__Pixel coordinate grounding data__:
Content starts
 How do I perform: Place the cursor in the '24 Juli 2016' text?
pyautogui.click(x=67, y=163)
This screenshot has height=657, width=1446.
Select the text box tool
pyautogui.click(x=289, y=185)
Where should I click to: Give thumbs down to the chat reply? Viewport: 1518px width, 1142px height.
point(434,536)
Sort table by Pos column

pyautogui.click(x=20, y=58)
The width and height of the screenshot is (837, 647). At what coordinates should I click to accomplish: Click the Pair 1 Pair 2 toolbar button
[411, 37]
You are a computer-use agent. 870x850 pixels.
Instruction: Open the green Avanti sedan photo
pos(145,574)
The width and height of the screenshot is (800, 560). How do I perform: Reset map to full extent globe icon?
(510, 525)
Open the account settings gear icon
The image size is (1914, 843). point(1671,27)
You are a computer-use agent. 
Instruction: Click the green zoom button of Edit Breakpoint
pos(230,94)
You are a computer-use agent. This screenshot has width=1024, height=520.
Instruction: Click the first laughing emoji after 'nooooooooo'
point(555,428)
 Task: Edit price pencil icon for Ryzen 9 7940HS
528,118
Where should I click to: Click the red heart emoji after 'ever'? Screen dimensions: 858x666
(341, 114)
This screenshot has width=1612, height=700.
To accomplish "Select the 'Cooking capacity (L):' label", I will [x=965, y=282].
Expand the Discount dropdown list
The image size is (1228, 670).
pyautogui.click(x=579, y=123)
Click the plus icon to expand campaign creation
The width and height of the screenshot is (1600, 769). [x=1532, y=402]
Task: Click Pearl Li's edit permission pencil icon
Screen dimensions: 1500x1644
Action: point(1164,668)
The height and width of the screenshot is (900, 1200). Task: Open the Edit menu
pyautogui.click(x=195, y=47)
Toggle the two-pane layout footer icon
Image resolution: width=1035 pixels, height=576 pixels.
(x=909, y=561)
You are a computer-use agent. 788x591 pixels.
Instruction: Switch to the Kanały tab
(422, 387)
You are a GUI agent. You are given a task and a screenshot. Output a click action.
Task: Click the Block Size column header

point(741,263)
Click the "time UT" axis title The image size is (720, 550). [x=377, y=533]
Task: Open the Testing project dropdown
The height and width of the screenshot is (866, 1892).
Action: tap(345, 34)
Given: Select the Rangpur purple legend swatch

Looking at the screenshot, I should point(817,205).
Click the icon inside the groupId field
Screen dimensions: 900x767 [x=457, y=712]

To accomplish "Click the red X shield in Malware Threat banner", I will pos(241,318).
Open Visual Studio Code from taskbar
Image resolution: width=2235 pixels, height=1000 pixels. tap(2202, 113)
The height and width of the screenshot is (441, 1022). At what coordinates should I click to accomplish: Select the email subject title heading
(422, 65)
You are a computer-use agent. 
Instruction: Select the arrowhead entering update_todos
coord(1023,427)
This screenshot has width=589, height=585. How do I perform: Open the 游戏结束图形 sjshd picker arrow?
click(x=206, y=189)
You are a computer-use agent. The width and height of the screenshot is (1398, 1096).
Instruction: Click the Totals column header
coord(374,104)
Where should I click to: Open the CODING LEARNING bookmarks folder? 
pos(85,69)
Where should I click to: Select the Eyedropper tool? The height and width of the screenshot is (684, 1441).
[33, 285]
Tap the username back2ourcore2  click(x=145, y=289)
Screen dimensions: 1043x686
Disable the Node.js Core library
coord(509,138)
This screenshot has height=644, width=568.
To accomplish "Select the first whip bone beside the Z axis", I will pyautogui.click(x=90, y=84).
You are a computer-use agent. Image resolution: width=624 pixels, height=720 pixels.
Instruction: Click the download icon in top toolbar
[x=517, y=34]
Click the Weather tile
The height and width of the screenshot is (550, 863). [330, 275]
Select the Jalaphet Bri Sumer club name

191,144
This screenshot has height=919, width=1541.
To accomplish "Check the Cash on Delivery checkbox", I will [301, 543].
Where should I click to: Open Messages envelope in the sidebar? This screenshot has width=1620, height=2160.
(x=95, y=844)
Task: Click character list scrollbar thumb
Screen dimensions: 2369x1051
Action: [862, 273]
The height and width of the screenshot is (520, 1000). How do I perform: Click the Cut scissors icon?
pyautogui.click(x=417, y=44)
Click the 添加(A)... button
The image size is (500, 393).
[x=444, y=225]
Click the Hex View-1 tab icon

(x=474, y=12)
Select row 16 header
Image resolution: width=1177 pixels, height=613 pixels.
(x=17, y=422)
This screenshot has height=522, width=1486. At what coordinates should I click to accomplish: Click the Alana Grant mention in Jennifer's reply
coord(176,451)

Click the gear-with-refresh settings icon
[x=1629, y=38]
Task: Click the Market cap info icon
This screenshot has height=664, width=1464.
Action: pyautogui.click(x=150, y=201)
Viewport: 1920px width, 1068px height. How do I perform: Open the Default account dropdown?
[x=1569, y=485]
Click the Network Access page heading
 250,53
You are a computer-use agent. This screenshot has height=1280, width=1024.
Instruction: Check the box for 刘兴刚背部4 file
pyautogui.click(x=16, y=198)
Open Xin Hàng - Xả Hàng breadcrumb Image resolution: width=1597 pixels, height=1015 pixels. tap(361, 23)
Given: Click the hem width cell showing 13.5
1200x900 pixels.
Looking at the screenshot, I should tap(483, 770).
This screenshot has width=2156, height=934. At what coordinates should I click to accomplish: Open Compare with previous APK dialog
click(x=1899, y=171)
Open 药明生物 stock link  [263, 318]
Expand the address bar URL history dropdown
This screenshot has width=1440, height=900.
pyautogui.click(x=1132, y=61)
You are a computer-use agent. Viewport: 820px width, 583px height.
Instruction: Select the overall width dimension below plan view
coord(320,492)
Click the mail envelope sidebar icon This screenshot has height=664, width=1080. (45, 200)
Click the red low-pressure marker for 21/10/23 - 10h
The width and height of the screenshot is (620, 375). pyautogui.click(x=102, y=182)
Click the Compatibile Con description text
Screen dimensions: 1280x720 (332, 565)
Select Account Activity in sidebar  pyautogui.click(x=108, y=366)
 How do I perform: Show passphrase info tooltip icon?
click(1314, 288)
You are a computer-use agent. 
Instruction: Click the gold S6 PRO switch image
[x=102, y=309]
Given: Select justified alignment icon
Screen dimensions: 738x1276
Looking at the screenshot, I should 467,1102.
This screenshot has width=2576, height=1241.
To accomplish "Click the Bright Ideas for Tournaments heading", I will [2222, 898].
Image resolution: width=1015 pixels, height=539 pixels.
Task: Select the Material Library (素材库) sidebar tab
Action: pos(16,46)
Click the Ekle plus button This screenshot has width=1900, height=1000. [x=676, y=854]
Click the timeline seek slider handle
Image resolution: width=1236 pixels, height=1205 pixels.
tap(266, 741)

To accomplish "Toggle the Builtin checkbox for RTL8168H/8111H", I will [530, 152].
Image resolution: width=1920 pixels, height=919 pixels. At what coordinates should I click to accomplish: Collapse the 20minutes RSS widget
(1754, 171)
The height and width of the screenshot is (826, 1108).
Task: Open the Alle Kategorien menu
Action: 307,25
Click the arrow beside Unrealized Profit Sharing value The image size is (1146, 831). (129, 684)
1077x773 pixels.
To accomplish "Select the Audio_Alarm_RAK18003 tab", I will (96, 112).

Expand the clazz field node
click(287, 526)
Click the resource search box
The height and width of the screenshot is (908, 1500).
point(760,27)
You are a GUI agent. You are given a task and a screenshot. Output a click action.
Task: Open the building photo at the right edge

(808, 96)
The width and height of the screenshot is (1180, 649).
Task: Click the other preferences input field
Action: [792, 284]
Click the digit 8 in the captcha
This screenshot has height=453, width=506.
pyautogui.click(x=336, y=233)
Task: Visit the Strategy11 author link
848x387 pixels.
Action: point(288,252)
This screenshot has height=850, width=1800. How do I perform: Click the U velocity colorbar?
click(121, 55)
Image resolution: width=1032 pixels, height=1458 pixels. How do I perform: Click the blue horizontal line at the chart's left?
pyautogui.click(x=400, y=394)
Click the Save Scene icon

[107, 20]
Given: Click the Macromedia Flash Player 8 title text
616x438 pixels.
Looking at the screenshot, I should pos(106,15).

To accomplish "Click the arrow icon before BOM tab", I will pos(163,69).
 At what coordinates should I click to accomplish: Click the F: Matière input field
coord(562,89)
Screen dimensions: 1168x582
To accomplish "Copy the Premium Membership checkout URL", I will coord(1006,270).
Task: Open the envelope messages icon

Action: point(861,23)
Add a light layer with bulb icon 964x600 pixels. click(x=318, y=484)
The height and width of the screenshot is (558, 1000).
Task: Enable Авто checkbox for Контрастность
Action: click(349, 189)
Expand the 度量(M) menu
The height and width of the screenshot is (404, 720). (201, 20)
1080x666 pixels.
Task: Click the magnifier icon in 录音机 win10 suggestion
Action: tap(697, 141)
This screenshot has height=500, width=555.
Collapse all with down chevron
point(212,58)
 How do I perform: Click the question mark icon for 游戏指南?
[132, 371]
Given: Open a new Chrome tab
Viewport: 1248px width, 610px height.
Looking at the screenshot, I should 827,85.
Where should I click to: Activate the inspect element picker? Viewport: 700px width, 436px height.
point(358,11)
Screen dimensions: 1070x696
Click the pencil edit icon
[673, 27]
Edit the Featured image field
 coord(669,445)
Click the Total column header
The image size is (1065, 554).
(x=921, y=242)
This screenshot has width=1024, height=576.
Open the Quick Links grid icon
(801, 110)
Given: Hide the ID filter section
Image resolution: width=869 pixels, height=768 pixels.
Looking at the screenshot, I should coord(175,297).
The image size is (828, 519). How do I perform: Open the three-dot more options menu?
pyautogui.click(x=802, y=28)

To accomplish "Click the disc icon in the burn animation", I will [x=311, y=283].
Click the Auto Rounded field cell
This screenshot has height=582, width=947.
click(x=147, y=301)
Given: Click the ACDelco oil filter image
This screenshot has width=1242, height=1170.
Content ends
__Exercise goal__: The answer should be all lines from the entries above that hold the word "cell".

__Solution for this exercise__:
Given: Click the hem width cell showing 13.5
Click the Auto Rounded field cell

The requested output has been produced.